Print every line of the listing below verbatim, with no changes.

(Text and item location entries)
⟨

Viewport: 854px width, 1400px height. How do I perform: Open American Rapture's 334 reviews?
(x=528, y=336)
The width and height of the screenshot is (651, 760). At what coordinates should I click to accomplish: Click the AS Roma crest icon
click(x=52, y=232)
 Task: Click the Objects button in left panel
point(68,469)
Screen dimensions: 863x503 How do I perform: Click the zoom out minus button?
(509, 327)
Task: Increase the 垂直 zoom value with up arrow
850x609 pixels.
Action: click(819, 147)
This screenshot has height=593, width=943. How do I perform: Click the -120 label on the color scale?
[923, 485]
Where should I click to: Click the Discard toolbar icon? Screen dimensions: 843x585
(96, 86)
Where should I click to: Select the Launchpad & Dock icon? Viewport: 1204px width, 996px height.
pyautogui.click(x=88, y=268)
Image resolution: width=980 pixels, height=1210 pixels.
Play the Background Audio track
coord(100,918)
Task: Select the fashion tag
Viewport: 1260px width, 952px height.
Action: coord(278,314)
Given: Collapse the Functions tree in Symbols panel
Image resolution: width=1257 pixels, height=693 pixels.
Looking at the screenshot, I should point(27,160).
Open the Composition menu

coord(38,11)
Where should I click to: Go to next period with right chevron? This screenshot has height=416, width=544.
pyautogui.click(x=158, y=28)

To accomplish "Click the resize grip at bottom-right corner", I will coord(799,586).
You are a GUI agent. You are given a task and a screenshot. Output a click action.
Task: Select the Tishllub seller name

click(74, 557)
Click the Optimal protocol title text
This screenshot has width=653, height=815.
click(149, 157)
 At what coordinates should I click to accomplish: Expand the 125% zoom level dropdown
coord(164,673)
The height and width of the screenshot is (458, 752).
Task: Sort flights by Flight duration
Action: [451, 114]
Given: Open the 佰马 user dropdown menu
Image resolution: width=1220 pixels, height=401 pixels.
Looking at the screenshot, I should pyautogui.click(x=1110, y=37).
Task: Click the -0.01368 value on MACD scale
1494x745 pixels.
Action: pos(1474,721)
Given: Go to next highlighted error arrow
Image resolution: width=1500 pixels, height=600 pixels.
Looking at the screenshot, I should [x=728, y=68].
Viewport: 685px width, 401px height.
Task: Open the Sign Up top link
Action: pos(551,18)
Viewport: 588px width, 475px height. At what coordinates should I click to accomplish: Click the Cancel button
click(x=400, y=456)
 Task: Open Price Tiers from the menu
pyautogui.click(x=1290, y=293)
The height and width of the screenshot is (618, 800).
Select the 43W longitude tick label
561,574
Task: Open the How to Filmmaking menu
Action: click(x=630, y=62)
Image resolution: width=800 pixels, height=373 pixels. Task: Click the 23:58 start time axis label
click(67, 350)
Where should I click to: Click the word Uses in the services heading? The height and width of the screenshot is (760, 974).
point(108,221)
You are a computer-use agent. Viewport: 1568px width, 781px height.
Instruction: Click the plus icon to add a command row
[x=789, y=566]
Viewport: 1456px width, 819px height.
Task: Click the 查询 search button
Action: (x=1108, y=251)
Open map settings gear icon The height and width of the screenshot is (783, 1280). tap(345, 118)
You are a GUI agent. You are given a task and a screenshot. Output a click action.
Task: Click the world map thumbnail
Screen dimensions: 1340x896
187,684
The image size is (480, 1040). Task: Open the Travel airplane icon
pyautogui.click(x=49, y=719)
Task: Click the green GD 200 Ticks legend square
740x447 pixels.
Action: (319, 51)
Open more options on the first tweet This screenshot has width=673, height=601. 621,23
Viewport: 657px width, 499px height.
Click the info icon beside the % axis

⟩

Answer =>
Viewport: 854px width, 1400px height. How do I perform: Open American Rapture's 334 reviews?
(x=528, y=336)
The width and height of the screenshot is (651, 760). At what coordinates should I click to accomplish: Click the AS Roma crest icon
click(x=52, y=232)
 Task: Click the Objects button in left panel
point(68,469)
Screen dimensions: 863x503 How do I perform: Click the zoom out minus button?
(509, 327)
Task: Increase the 垂直 zoom value with up arrow
850x609 pixels.
Action: click(819, 147)
This screenshot has height=593, width=943. How do I perform: Click the -120 label on the color scale?
[923, 485]
Where should I click to: Click the Discard toolbar icon? Screen dimensions: 843x585
(96, 86)
Where should I click to: Select the Launchpad & Dock icon? Viewport: 1204px width, 996px height.
pyautogui.click(x=88, y=268)
Image resolution: width=980 pixels, height=1210 pixels.
Play the Background Audio track
coord(100,918)
Task: Select the fashion tag
Viewport: 1260px width, 952px height.
Action: coord(278,314)
Given: Collapse the Functions tree in Symbols panel
Image resolution: width=1257 pixels, height=693 pixels.
Looking at the screenshot, I should point(27,160).
Open the Composition menu

coord(38,11)
Where should I click to: Go to next period with right chevron? This screenshot has height=416, width=544.
pyautogui.click(x=158, y=28)

To accomplish "Click the resize grip at bottom-right corner", I will coord(799,586).
You are a GUI agent. You are given a task and a screenshot. Output a click action.
Task: Select the Tishllub seller name

click(74, 557)
Click the Optimal protocol title text
This screenshot has width=653, height=815.
click(149, 157)
 At what coordinates should I click to accomplish: Expand the 125% zoom level dropdown
coord(164,673)
The height and width of the screenshot is (458, 752).
Task: Sort flights by Flight duration
Action: [451, 114]
Given: Open the 佰马 user dropdown menu
Image resolution: width=1220 pixels, height=401 pixels.
Looking at the screenshot, I should pyautogui.click(x=1110, y=37).
Task: Click the -0.01368 value on MACD scale
1494x745 pixels.
Action: pos(1474,721)
Given: Go to next highlighted error arrow
Image resolution: width=1500 pixels, height=600 pixels.
Looking at the screenshot, I should [x=728, y=68].
Viewport: 685px width, 401px height.
Task: Open the Sign Up top link
Action: pos(551,18)
Viewport: 588px width, 475px height. At what coordinates should I click to accomplish: Click the Cancel button
click(x=400, y=456)
 Task: Open Price Tiers from the menu
pyautogui.click(x=1290, y=293)
The height and width of the screenshot is (618, 800).
Select the 43W longitude tick label
561,574
Task: Open the How to Filmmaking menu
Action: click(x=630, y=62)
Image resolution: width=800 pixels, height=373 pixels. Task: Click the 23:58 start time axis label
click(67, 350)
Where should I click to: Click the word Uses in the services heading? The height and width of the screenshot is (760, 974).
point(108,221)
You are a computer-use agent. Viewport: 1568px width, 781px height.
Instruction: Click the plus icon to add a command row
[x=789, y=566]
Viewport: 1456px width, 819px height.
Task: Click the 查询 search button
Action: (x=1108, y=251)
Open map settings gear icon The height and width of the screenshot is (783, 1280). tap(345, 118)
You are a GUI agent. You are given a task and a screenshot. Output a click action.
Task: Click the world map thumbnail
Screen dimensions: 1340x896
187,684
The image size is (480, 1040). Task: Open the Travel airplane icon
pyautogui.click(x=49, y=719)
Task: Click the green GD 200 Ticks legend square
740x447 pixels.
Action: (319, 51)
Open more options on the first tweet This screenshot has width=673, height=601. 621,23
Viewport: 657px width, 499px height.
Click the info icon beside the % axis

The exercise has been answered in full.